When we spoke to Kindle sci-fi superstar A.G. Riddle, he told us that he’s built up a team of 150 or so beta readers who devour his books 30 days ahead of their release on the Amazon store. They are the last stage of a multi-level feedback process the author has built, and they help him spot everything from typos to parts where they get confused. He gets emails from them that he factors into his very last pass on the book before making it live on the Kindle store.
“It can be counterproductive, because you can get too many voices in your head saying ‘You can’t do that’ or ‘You can’t do that,’” he told us, “but I think right before release it can be very helpful.” Riddle is a Top 100 author on Amazon, currently at number one in science fiction on the e-commerce giant’s website. He has attained those rankings by taking his readers very seriously.

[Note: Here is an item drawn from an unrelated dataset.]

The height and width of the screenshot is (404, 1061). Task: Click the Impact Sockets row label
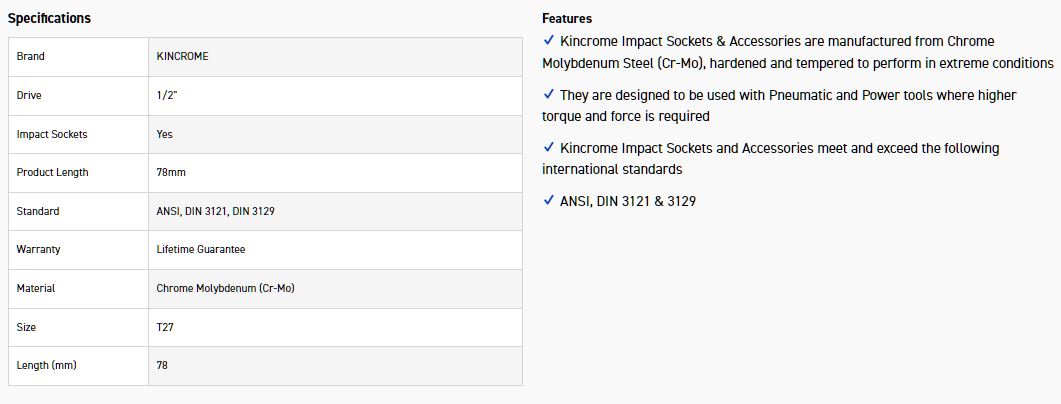52,134
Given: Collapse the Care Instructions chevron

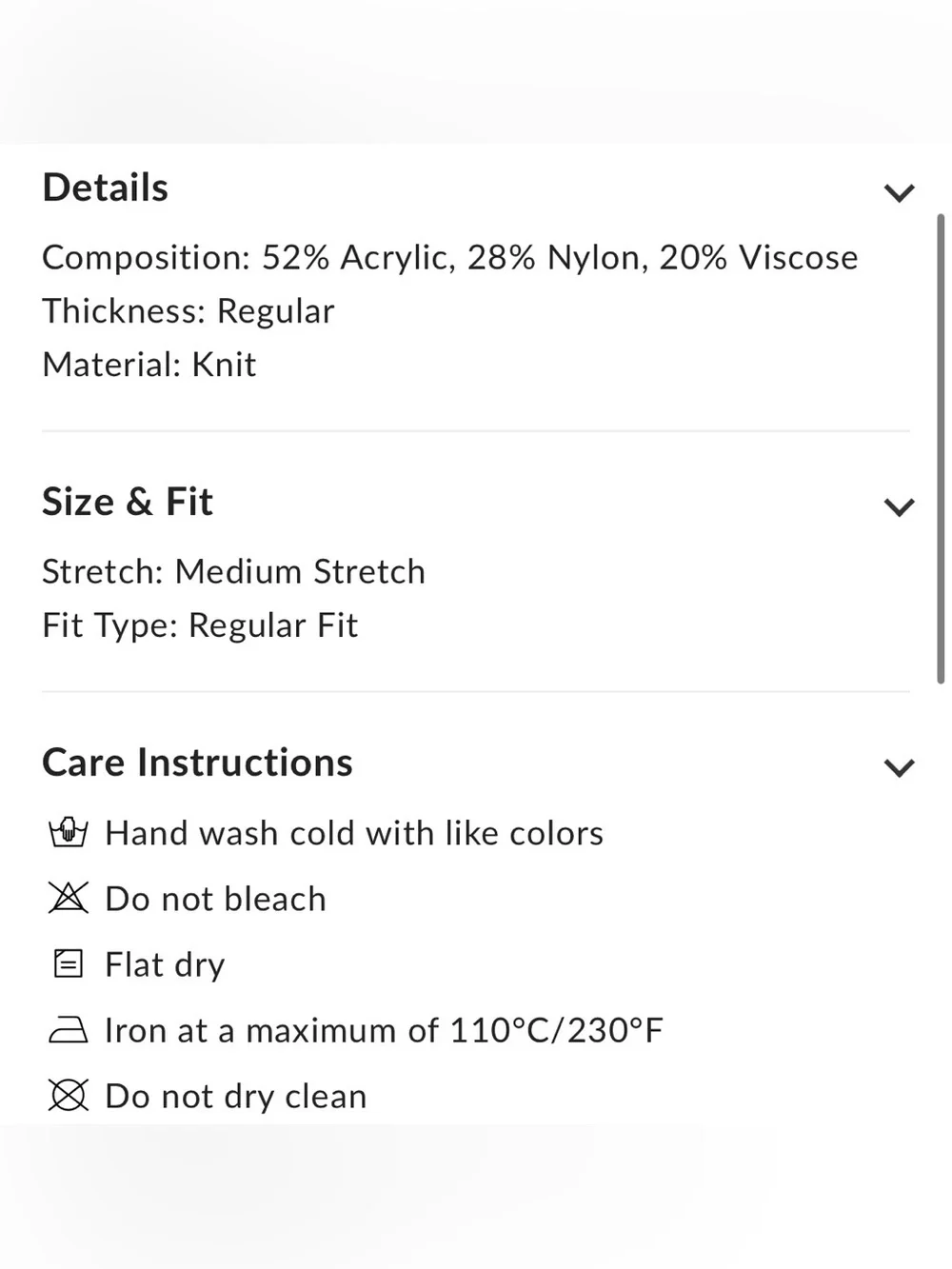Looking at the screenshot, I should click(899, 768).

A startup is working on a way to give authors like Riddle even more information about how beta readers feel about a book. They read the book using a custom app which tracks their behavior and generates reports for the author. The insights help illuminate the parts that need more work. Neoglyphic Entertainment has created the new platform, called Neoverse (still in private release), for pre-readers like Riddle’s that delivers structured data on how readers read.
In a follow-up call to The Observer, Riddle (who is not a user of the app) said that kind of information could be invaluable. “I would love to see a transparent system,” he said. “Like if they blew from chapters 12 to 52 in a few hours, but it took them a while to get started.”
Neoglyphic Entertainment co-founder and CEO Dane Glasgow told the Observer in a phone call that the company started as a way to publish a novel called Sunborn Rising, by Aaron Safronoff. The book has traditional and multimedia iOS and Android versions.
It’s a young adult novel about a world on the brink of destruction and only one young female half-sort-of-jaguar can save it.
“I was shocked that there was no great way to get feedback on a story,” Glasgow, a Microsoft and Ebay alum said. There’s a lot, he contended, that gets missed, asking readers to email you back or fill out questionnaires. Plus, it makes more work for the readers. What if all the reader had to do to be helpful was read?
“Our system uses human readers to gather both implicit and explicit things,” Glasgow said. So people can give feedback by starring or rating different parts, but it also pays attention to how long they read or how long it takes them to pick up the book again, after closing it. It’s similar to the technology that Netflix used to design a hit in House of Cards.
The company has built a list of hundreds of readers. “A lot of our readers are people who like to give feedback,” Glasgow said. “A lot of the best contributors in our network are former school teachers and professors.” A big focus for the team now is making sure that reader pool is representative, a point that Riddle brought up as well.
Observer wondered if this kind of market testing might rub some authors the wrong way, as if testing a story so closely might take the art of our the work. To further explain how the app improves the book the author set out to write, Glasgow pointed to what he called Sunborn Rising’s “bad chapter,” in the original draft.
The author needed to do some exposition about his fantasy world of half-animal young people. In the original version, he did it by sending the story’s kids to school. “We got clear feedback, especially from folks in our target demo, that reading about kids going to school was really boring,” Glasgow said. They could see this both in the notes readers sent and in the implicit feedback, which showed that their reading slowed down.
To fix it, the author really thought about how education might work in his very different world. It pushed him to more deeply imagine the story.
Riddle agreed that feedback at its best helps writers solve these kinds of problems. “Those landmines in a story, that stuff is so totally valuable,” he said.
Honing books is just the beginning of Neoglyphic’s larger vision. “Our company is focused on reinventing the rendered entertainment pipeline,” Glasgow said. “From story creation to how that product turns into a media franchise.” Rendered entertainment is anything besides live action. “The best way to build a platform is to be a customer,” he added. Sunborn Rising represents Neoglyphics’ experiment in using its own product.
Since releasing their first book, the company has put out a casual game based on it. It also looks like they might be working on something for the screen, based on the book’s YouTube page. Because the creatures in the book are naturally hirsute, Neoglyphic has released Neofur, their own in-house system for rendering realistic fur in an environment powered by the Unreal game engine (we’re somewhat nervous about where that might lead other creators).
Neoglyphic cofounder, David Ramadge, said, “At the end of the day, we think of bringing a story to life in whatever medium the audience wants it in.”